Another DHS official said the delayed confirmation was "more of the same," as acting officials have led the department for much of the past four years.

Once confirmed, Mayorkas will be responsible for repairing a department that's been rattled by leadership turnover and vacancies for the better part of the last four years. The department has been without a Senate-confirmed leader since Homeland Security Secretary Kirstjen Nielsen was ousted in spring 2019.

Here's a look at the Cabinet members that have been confirmed so far.

8:42 a.m. ET, February 2, 2021

White House will move forward with immigration executive actions today.
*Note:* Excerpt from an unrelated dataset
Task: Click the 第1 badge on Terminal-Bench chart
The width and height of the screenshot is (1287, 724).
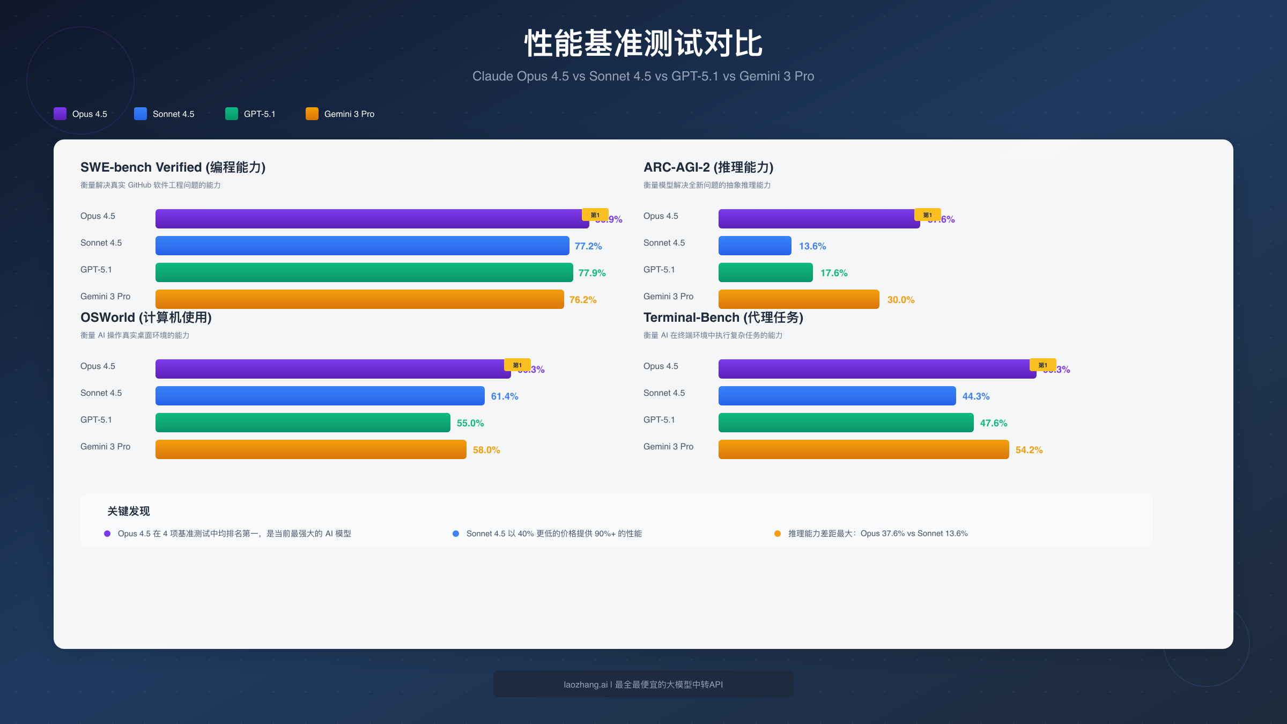Action: click(1042, 364)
Here's what Biden is expected to sign.

From CNN's Priscilla Alvarez and Paul LeBlanc

President Joe Biden signs executive orders on health care in the Oval Office of the White House in Washington, DC, on January 28.
President Joe Biden signs executive orders on health care in the Oval Office of the White House in Washington, DC, on January 28. Mandel Ngan/AFP/Getty Images

President Biden will sign three executive orders today that take aim at his predecessor's hardline immigration policies and try to rectify the consequences of those policies, including by establishing a task force designed to reunite families separated at the US-Mexico border, according to senior administration officials.
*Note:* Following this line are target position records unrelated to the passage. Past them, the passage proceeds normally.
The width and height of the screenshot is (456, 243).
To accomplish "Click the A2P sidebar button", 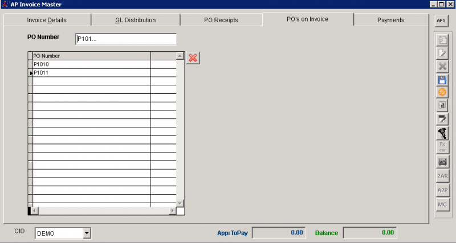I will (x=442, y=190).
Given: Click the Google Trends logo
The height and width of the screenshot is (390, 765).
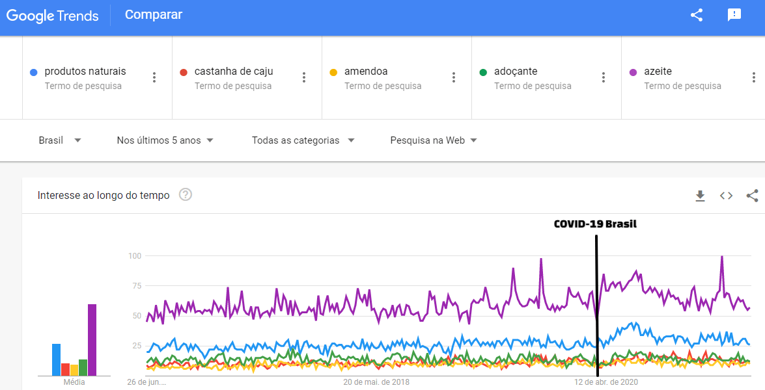Looking at the screenshot, I should coord(53,16).
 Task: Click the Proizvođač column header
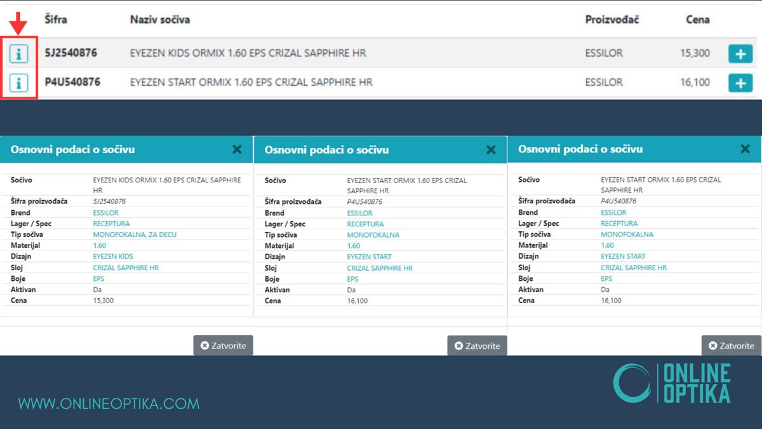tap(612, 20)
The latest orders build upon the actions taken in Biden's first days in office and begin to provide a clearer picture of the administration's immigration priorities.

"President Trump was so focused on the wall that he did nothing to address the root cause of why people are coming to our southern border. It was a limited, wasteful and naive strategy, and it failed," one senior administration official said. "President Biden's approach is to deal with immigration comprehensively, fairly, and humanely."

Hours into his presidency, Biden moved to swiftly undo many Trump administration policies in a series of executive actions. He also sent an immigration bill to Congress. But his administration has already faced legal hurdles in implementing those policies. Last week, for example, a federal judge temporarily blocked Biden's 100-day pause on deportations, as the case proceeds.

Legal challenges are likely to continue to dog the administration as it sets forth its immigration agenda. On Tuesday, Biden is expected to follow his first-day actions by tackling family separation, the root causes of migration, and the legal immigration system.

These are the executive actions Biden has signed so far on immigration:

  • "Preserving and Fortifying Deferred Action for Childhood Arrivals." Strengthens DACA after Trump's efforts to undo protections for undocumented people brought into the country as children.
  • "Proclamation on Ending Discriminatory Bans on Entry to the United States." Reverses the Trump administration's restrictions on US entry for passport holders from seven Muslim-majority countries.
  • "Executive Order on the Revision of Civil Immigration Enforcement Policies and Priorities." Undoes Trump's expansion of immigration enforcement.
  • "Proclamation on the Termination of Emergency With Respect to the Southern Border of the United States and Redirection of Funds Diverted to Border Wall Construction." Halts construction of the border wall by terminating the national emergency declaration used to fund it.
  • "Reinstating Deferred Enforced Departure for Liberians." Extends deferrals of deportation and work authorizations for Liberians with a haven in the United States until June 30, 2022.